I like Mensch, Otto! and find it easier to understand than a lot of others for some reason. It's an interview type show and usually pretty interesting.

If that one is too advanced for right now I would keep it in the queue and revisit down the road. It might be a good one to just try listening to and seeing what you can pick up though, they seem to talk about a lot of hot issues so some of the vocabulary is easy to pick up on and then you can sort of piece together and figure out the gist of it.
posted by fromageball at 8:41 AM on September 30, 2013


I strongly second caek's recommendation of Deutsche Welle and encourage you to start with the easiest level and work your way up from there. Also, consider listening more than once - when you get to some of the harder material, listen once, then look up the words you don't know (lots of the DW stuff has transcripts), listen again the next day, and maybe listen again the following week.

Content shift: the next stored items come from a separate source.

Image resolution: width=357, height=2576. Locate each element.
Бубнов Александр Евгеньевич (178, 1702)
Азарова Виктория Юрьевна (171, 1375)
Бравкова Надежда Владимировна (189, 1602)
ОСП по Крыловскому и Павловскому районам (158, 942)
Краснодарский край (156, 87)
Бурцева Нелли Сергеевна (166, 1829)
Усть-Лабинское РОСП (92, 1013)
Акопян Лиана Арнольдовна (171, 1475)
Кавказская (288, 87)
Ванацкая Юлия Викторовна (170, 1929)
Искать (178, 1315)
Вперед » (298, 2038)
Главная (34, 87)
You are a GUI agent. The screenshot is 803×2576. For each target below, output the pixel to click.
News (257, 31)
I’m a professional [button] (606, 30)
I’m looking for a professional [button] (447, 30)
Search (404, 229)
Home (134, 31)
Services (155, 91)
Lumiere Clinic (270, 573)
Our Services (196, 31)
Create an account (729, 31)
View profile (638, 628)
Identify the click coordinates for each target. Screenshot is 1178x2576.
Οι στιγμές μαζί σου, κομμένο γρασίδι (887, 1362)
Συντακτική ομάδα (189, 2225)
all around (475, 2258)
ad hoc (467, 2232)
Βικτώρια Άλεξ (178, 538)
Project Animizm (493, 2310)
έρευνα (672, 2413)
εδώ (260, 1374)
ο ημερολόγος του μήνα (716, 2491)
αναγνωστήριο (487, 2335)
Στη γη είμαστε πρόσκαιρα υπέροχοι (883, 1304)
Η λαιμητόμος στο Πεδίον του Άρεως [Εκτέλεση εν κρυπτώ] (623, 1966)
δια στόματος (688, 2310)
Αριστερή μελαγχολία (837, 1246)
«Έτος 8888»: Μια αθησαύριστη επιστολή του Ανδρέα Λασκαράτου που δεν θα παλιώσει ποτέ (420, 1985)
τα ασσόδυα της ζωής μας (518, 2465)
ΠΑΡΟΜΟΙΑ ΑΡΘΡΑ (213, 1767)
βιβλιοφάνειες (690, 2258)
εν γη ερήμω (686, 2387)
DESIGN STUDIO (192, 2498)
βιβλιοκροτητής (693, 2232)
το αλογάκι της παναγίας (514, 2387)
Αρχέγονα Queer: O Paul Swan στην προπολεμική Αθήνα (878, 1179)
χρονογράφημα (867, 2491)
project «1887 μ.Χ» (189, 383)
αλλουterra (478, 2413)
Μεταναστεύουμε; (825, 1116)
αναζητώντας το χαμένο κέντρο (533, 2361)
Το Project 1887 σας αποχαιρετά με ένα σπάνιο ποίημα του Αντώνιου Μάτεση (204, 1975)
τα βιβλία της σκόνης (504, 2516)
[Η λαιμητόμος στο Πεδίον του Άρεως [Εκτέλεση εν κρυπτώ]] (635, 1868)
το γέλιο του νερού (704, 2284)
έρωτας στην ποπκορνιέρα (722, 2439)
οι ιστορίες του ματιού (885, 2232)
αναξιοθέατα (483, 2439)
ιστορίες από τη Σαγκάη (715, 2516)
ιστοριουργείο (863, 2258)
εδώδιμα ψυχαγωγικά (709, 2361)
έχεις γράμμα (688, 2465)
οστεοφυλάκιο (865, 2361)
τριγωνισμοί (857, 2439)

Warum Nicht is for beginners - 104 episodes, 15 minutes each.

Radio D is a 26-episode radio drama, 10-15 minutes each. I'm not familiar with Mission Berlin but it would give you some additional listening practice.

Audiotrainer will help reinforce your vocabulary, but they're only 3-5 minutes each.

And that's just the A1 level stuff - there's a lot more when you're ready for it.


Also, see if your library has audio courses, like the Pimsleur that caek recommended. The Michel Thomas stuff is terrific for beginners; I like to start with Michel Thomas and then work my way through Pimsleur if my library has both courses.